Visit our online server at https://cbbio.online/LigTMap/
The code is still in its early stage. You are welcome to feedback or contribute in making in silico target prediction a truly powerful method for novel drug discovery for everyone!
Software requirements:
Anaconda, RDKit, Openbabel, MOPAC2016, ODDT, PSOVina, MGLTools, and Python libraries.
Specifically, our method has been tested with these versions:
- python 2.7 (from anaconda)
- rdkit-2016.03.4
- numpy-1.11.3
- openbabel-3.0.0
- pychem-1.0
- pybel-0.12.2
- scikit-learn-0.19.2
- scipy-1.1.0
- pandas-0.23.4
- boost-1.59.0
INSTALLATION
This code was tested on MacOS X 11.2, CentOS 7.6 and 7.8. We will be glad to know if it works also on your platform!
1. MOPAC2016
MOPAC2016 can be downloaded from http://openmopac.net/MOPAC2016.html You need a license to use, please go to the homepage to obtain a license. The license key will be emailed to you.

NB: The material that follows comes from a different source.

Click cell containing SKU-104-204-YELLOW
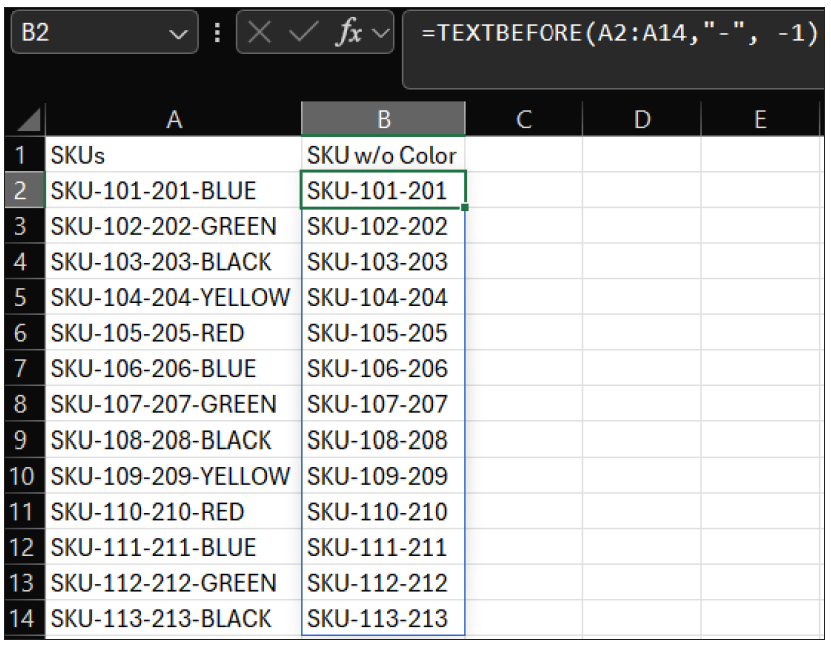831x666 pixels. pos(171,297)
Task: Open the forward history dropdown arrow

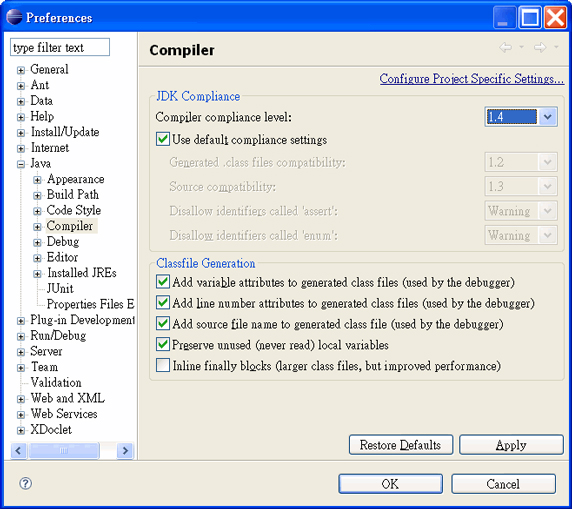Action: pos(556,47)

In essence, the installation steps are:
Create the directory:
% sudo mkdir -p /opt/mopac
% sudo chmod 777 /opt/mopac
Copy over the MOPAC executable and library that are obtained after unpacking the downloaded package:
% cp <source-path>/MOPAC2016.exe /opt/mopac
% cp <source-path>/libiomp5.so /opt/mopac
% chmod +x /opt/mopac/MOPAC2016.exe
Add the following lines to your .bashrc start-up script:
alias mopac='/opt/mopac/MOPAC2016.exe'
export LD_LIBRARY_PATH=/opt/mopac:$LD_LIBRARY_PATH
Source the start-up script, e.g.
% source ~/.bashrc
Install the license key that you have received in your email:
% /opt/mopac/MOPAC2016.exe <license-key>
Test the installation using the given example:
% mopac Example_data_set.mop
If the run is completed with output at Example_data_set.out, then your installation is successful!
2. Anaconda
Download and install the latest version of Anaconda from https://www.anaconda.com/download/.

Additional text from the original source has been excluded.